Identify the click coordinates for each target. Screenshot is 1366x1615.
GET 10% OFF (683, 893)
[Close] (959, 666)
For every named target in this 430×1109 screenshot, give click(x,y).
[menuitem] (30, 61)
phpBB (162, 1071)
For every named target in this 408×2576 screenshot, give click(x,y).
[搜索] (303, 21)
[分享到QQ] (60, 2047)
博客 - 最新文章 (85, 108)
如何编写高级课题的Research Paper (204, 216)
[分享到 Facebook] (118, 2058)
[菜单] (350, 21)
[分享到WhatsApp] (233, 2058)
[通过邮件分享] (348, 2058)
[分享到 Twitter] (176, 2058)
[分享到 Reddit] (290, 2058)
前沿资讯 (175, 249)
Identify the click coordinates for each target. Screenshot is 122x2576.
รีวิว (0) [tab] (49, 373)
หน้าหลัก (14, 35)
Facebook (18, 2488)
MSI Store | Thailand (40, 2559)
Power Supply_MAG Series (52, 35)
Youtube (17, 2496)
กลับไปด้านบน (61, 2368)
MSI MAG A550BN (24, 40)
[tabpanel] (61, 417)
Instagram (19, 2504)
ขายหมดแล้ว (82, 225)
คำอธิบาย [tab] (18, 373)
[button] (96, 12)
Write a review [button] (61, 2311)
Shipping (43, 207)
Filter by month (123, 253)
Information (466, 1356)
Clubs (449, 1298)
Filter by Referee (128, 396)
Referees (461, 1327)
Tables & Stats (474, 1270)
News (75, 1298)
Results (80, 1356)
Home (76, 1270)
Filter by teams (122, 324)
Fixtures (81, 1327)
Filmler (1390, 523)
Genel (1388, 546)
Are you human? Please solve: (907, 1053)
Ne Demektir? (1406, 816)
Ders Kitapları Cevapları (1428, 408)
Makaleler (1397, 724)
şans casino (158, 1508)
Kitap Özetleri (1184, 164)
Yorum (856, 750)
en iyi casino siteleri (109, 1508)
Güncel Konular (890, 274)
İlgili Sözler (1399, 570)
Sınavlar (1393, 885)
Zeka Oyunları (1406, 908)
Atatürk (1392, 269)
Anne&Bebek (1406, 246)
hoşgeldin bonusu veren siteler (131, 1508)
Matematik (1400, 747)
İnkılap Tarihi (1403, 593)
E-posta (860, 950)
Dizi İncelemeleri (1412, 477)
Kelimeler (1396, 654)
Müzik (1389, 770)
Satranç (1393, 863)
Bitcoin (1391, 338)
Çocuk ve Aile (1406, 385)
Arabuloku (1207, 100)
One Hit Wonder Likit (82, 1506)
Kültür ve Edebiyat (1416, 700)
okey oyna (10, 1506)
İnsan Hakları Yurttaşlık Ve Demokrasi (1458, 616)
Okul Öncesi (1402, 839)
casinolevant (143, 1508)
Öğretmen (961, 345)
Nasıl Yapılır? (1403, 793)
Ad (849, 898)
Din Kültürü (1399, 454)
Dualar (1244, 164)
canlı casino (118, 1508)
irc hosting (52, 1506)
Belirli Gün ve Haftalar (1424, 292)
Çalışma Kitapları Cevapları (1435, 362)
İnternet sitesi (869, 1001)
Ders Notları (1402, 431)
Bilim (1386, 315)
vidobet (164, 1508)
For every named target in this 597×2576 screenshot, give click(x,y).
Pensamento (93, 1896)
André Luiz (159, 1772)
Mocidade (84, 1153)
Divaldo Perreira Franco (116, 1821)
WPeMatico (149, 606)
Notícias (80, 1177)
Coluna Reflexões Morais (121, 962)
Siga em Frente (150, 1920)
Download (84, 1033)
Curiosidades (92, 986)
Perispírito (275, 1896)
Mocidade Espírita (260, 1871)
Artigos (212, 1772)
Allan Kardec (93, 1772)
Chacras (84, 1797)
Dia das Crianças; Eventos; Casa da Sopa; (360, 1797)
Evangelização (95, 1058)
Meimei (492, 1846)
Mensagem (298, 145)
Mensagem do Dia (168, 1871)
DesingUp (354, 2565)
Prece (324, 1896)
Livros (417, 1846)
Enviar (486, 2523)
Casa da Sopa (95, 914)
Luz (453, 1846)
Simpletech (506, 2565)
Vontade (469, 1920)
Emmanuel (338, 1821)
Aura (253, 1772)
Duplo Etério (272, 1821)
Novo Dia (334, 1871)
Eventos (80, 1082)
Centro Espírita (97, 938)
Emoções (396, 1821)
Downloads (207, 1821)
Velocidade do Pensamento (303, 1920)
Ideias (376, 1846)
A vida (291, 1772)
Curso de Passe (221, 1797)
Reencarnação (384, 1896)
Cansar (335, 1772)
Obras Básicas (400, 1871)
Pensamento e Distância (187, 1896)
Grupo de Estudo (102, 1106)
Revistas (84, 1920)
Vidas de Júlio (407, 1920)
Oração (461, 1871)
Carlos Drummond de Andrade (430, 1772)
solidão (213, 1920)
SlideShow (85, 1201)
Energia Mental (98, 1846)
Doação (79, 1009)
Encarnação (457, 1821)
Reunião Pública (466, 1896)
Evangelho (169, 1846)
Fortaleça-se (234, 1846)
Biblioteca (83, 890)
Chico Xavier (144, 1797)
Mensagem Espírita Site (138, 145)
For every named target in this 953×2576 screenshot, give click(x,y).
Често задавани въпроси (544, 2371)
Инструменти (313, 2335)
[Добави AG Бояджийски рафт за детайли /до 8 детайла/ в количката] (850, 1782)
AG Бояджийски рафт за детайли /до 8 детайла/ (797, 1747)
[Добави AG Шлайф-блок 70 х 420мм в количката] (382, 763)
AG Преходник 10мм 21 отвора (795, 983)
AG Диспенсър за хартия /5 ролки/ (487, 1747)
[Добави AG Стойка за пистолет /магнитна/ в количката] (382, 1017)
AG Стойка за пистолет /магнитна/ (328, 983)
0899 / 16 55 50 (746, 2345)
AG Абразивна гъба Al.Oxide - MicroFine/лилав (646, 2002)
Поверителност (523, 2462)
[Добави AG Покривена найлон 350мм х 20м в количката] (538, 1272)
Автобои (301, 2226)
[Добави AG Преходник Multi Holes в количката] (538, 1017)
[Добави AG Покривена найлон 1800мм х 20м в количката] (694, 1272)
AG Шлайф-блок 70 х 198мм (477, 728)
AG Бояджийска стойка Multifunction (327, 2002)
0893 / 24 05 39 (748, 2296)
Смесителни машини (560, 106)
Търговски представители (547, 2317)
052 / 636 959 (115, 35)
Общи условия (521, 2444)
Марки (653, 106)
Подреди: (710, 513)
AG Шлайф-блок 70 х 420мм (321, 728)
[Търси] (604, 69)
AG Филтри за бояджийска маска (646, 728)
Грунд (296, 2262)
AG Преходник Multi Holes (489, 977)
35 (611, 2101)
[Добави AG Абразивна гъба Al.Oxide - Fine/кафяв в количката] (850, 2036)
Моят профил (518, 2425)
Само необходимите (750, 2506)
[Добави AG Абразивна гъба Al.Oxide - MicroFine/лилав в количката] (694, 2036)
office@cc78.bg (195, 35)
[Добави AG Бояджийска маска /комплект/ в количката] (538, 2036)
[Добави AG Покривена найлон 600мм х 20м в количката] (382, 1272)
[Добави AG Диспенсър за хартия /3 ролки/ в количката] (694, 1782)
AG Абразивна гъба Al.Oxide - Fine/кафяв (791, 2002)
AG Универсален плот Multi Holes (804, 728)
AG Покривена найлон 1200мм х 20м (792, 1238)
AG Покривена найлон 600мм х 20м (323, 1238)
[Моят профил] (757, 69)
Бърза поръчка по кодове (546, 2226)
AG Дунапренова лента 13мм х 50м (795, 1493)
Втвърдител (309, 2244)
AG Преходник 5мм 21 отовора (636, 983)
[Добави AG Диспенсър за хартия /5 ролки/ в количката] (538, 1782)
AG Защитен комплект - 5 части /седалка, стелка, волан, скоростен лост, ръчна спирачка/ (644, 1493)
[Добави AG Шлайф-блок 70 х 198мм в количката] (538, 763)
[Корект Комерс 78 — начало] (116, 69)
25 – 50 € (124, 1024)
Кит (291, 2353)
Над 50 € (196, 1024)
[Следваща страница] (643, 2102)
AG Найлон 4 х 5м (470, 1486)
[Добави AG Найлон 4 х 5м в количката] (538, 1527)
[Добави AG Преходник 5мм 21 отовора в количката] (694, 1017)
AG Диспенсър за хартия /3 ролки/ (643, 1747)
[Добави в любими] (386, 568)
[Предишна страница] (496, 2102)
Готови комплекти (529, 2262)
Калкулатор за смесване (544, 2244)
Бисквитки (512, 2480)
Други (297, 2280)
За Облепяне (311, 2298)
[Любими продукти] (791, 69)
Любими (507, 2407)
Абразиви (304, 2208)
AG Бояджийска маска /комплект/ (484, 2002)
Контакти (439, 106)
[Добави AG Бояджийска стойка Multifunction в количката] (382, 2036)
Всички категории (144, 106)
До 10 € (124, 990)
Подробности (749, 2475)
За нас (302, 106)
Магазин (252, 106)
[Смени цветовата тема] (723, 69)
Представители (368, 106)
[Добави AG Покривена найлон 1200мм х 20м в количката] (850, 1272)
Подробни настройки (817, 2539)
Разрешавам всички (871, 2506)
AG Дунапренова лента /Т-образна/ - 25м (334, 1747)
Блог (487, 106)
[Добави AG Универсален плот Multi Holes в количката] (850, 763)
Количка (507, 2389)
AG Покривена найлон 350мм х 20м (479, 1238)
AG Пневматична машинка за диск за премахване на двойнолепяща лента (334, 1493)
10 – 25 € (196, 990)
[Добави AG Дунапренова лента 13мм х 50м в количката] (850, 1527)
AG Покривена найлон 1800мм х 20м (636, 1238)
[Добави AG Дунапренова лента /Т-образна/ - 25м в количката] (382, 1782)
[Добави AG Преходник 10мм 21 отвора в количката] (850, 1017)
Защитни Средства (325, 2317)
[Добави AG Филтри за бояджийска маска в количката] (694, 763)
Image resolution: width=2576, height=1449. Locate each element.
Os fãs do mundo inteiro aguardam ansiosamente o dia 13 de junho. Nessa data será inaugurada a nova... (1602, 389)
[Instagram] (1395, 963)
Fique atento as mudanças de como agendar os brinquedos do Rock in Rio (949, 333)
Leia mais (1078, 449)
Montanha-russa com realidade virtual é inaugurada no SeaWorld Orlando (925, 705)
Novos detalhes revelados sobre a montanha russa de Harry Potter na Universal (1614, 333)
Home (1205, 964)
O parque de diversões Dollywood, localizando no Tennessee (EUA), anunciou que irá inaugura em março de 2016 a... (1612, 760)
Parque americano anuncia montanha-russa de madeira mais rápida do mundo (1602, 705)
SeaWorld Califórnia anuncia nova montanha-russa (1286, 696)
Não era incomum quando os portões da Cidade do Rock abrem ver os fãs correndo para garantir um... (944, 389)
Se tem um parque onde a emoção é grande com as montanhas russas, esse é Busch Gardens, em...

- _About this exercise_: All that is wanted is an exact copy of the lines above from the one with "WPeMatico (149, 606)" through the one with "Mensagem Espírita Site (138, 145)", with both ends included.

- _Response below_:
WPeMatico (149, 606)
Notícias (80, 1177)
Coluna Reflexões Morais (121, 962)
Siga em Frente (150, 1920)
Download (84, 1033)
Curiosidades (92, 986)
Perispírito (275, 1896)
Mocidade Espírita (260, 1871)
Artigos (212, 1772)
Allan Kardec (93, 1772)
Chacras (84, 1797)
Dia das Crianças; Eventos; Casa da Sopa; (360, 1797)
Evangelização (95, 1058)
Meimei (492, 1846)
Mensagem (298, 145)
Mensagem do Dia (168, 1871)
DesingUp (354, 2565)
Prece (324, 1896)
Livros (417, 1846)
Enviar (486, 2523)
Casa da Sopa (95, 914)
Luz (453, 1846)
Simpletech (506, 2565)
Vontade (469, 1920)
Emmanuel (338, 1821)
Aura (253, 1772)
Duplo Etério (272, 1821)
Novo Dia (334, 1871)
Eventos (80, 1082)
Centro Espírita (97, 938)
Emoções (396, 1821)
Downloads (207, 1821)
Velocidade do Pensamento (303, 1920)
Ideias (376, 1846)
A vida (291, 1772)
Curso de Passe (221, 1797)
Reencarnação (384, 1896)
Cansar (335, 1772)
Obras Básicas (400, 1871)
Pensamento e Distância (187, 1896)
Grupo de Estudo (102, 1106)
Revistas (84, 1920)
Vidas de Júlio (407, 1920)
Oração (461, 1871)
Carlos Drummond de Andrade (430, 1772)
solidão (213, 1920)
SlideShow (85, 1201)
Energia Mental (98, 1846)
Doação (79, 1009)
Encarnação (457, 1821)
Reunião Pública (466, 1896)
Evangelho (169, 1846)
Fortaleça-se (234, 1846)
Biblioteca (83, 890)
Chico Xavier (144, 1797)
Mensagem Espírita Site (138, 145)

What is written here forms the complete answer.